* **Exercise goal**:
In the material below, the lines from the one containing "Terbaik (1097, 1238)" through the one containing "Caranya (1088, 1395)" are to be given again exactly, ends included, and no others.
*** Input records ***
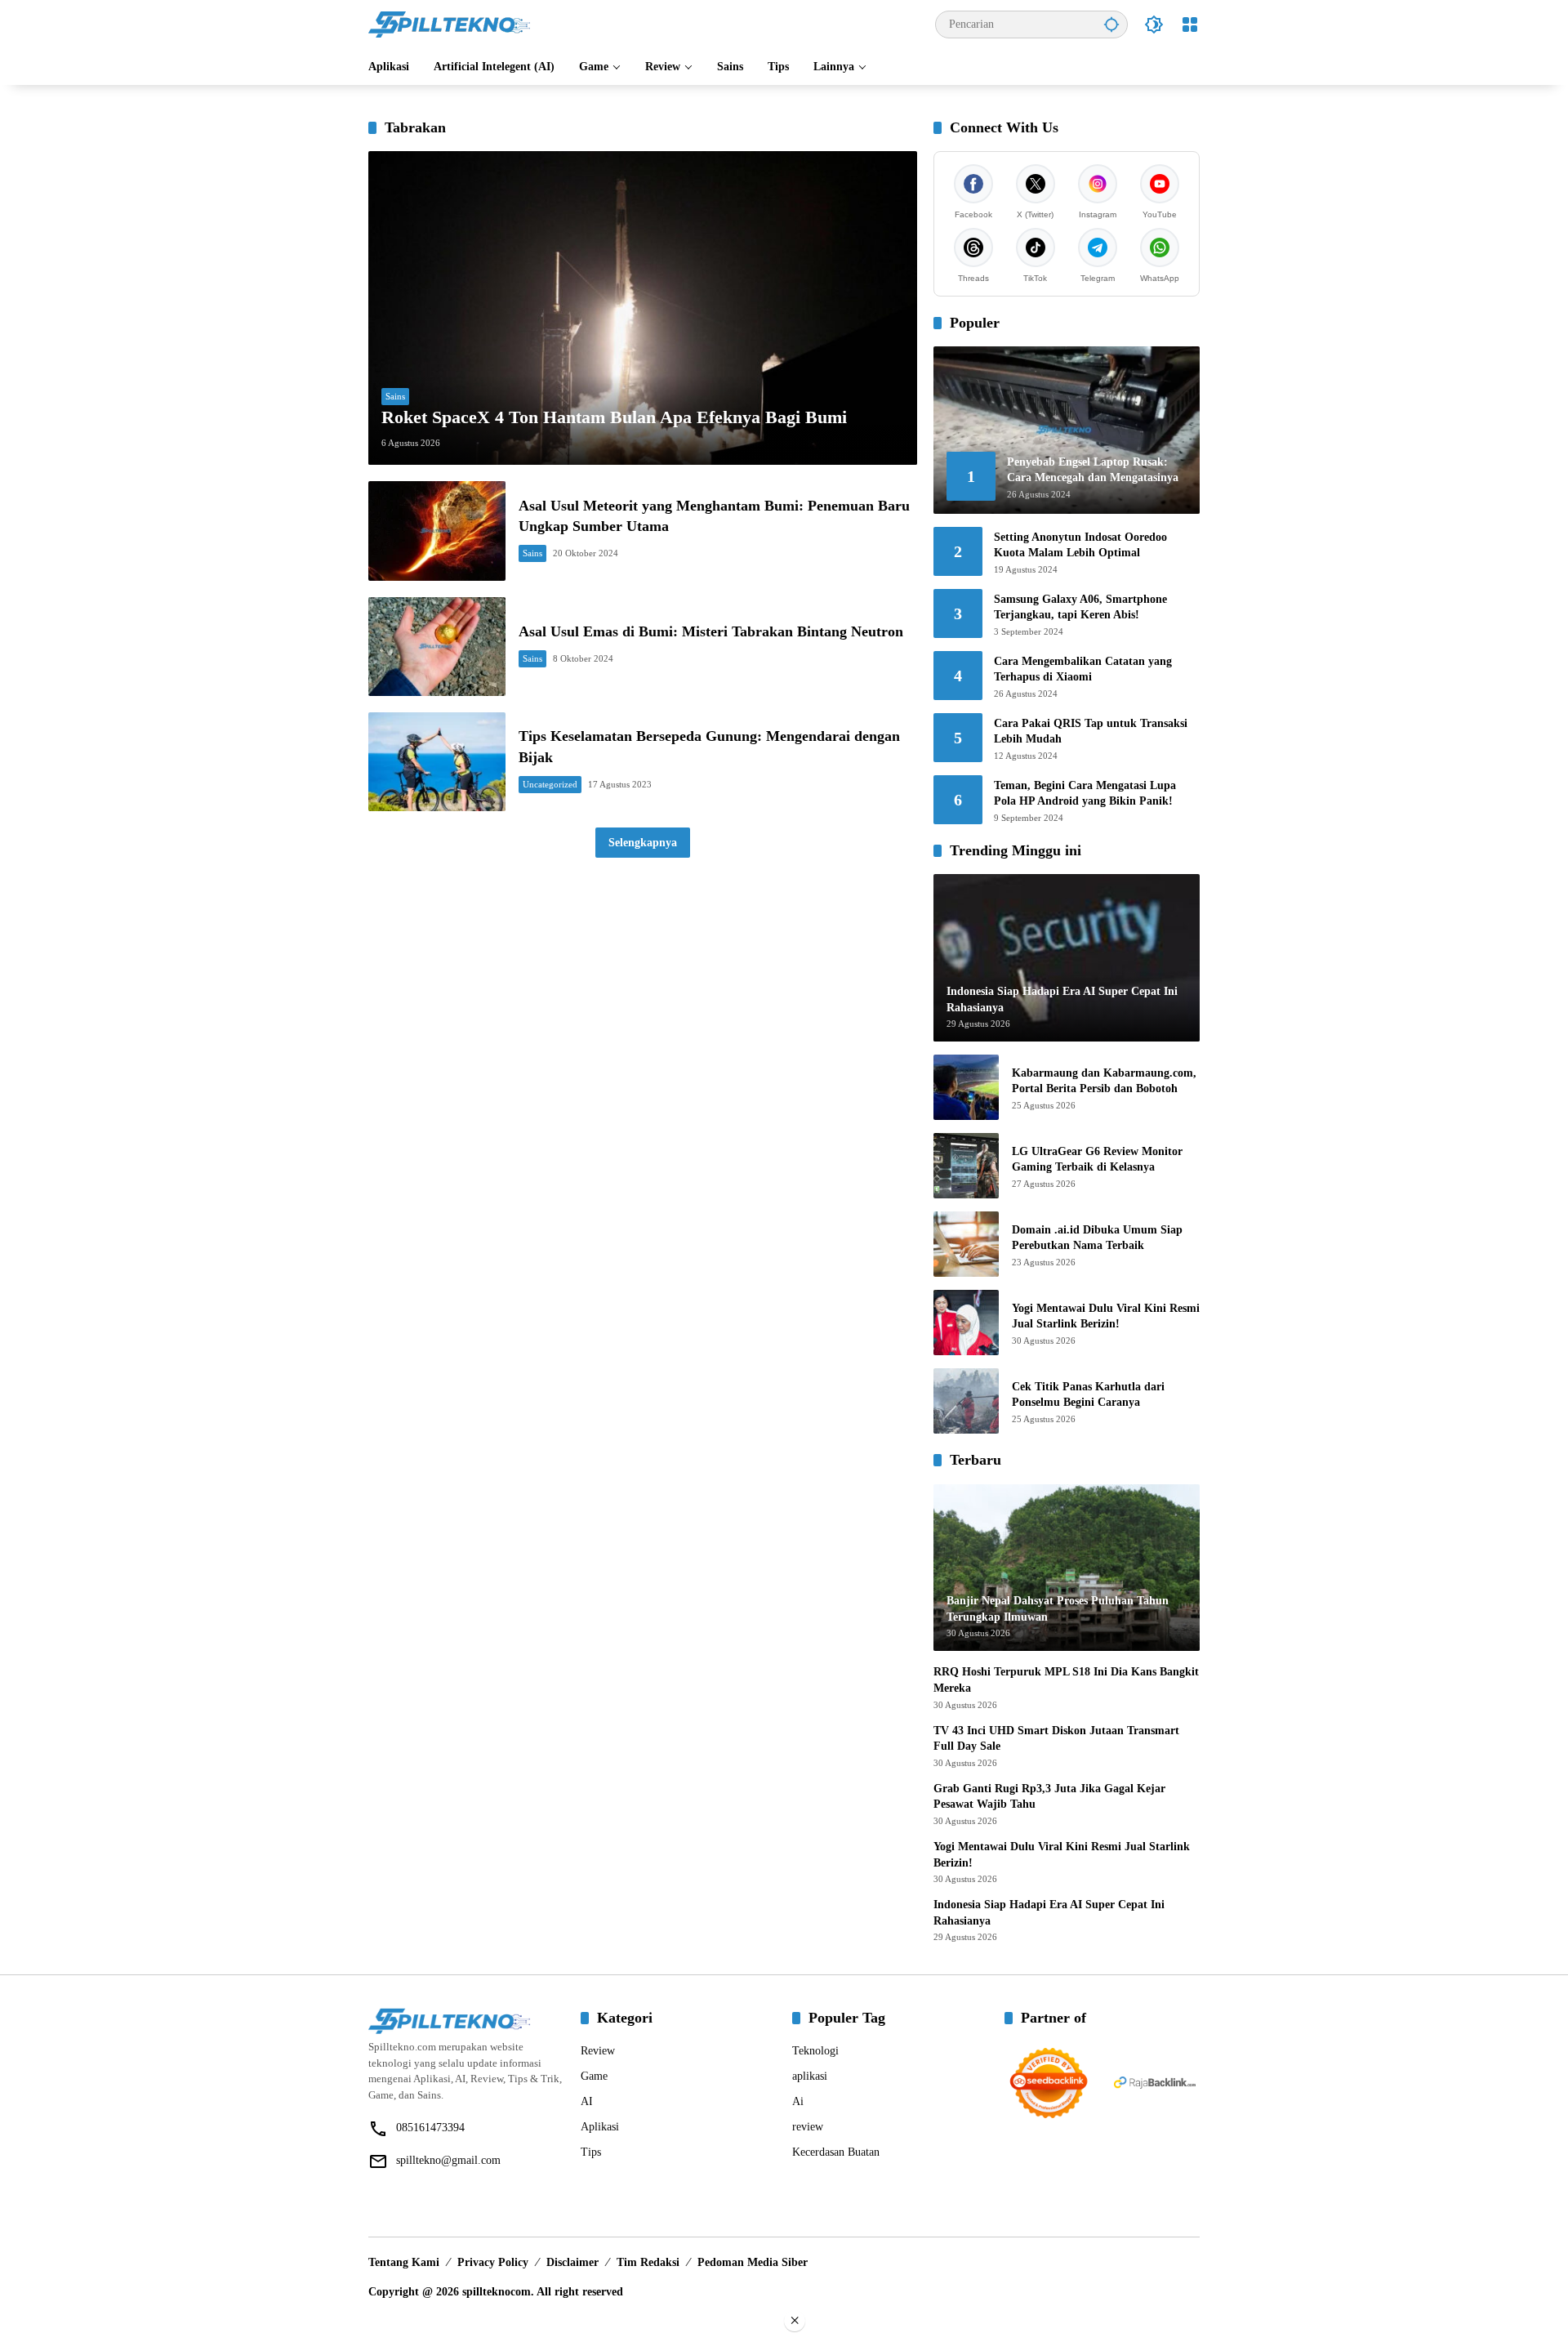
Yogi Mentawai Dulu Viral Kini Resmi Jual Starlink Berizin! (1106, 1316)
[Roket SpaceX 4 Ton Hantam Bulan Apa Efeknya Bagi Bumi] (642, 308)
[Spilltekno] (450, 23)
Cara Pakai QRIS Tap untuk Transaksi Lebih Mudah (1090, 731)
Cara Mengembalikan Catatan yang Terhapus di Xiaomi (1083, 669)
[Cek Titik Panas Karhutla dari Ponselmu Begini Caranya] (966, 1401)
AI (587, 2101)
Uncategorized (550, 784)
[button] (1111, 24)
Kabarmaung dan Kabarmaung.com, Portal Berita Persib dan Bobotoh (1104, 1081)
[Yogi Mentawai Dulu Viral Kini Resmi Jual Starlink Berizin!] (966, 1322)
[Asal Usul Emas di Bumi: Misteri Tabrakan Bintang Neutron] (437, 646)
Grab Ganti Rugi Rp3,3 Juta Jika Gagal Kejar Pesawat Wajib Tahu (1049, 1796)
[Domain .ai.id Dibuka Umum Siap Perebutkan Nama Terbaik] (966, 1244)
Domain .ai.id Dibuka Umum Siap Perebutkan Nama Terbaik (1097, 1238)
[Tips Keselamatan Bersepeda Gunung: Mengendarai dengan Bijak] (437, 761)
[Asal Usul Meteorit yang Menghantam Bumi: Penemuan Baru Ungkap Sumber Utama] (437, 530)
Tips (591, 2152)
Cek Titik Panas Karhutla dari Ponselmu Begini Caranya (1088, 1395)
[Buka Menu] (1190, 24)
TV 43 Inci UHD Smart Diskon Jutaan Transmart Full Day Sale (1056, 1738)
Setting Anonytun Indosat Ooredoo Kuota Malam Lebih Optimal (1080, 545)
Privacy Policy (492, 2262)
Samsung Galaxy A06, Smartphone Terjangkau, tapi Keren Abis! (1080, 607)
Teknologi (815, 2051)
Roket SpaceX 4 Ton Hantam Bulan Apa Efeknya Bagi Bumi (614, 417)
***
* **Response to the exercise**:
Domain .ai.id Dibuka Umum Siap Perebutkan Nama Terbaik (1097, 1238)
[Tips Keselamatan Bersepeda Gunung: Mengendarai dengan Bijak] (437, 761)
[Asal Usul Meteorit yang Menghantam Bumi: Penemuan Baru Ungkap Sumber Utama] (437, 530)
Tips (591, 2152)
Cek Titik Panas Karhutla dari Ponselmu Begini Caranya (1088, 1395)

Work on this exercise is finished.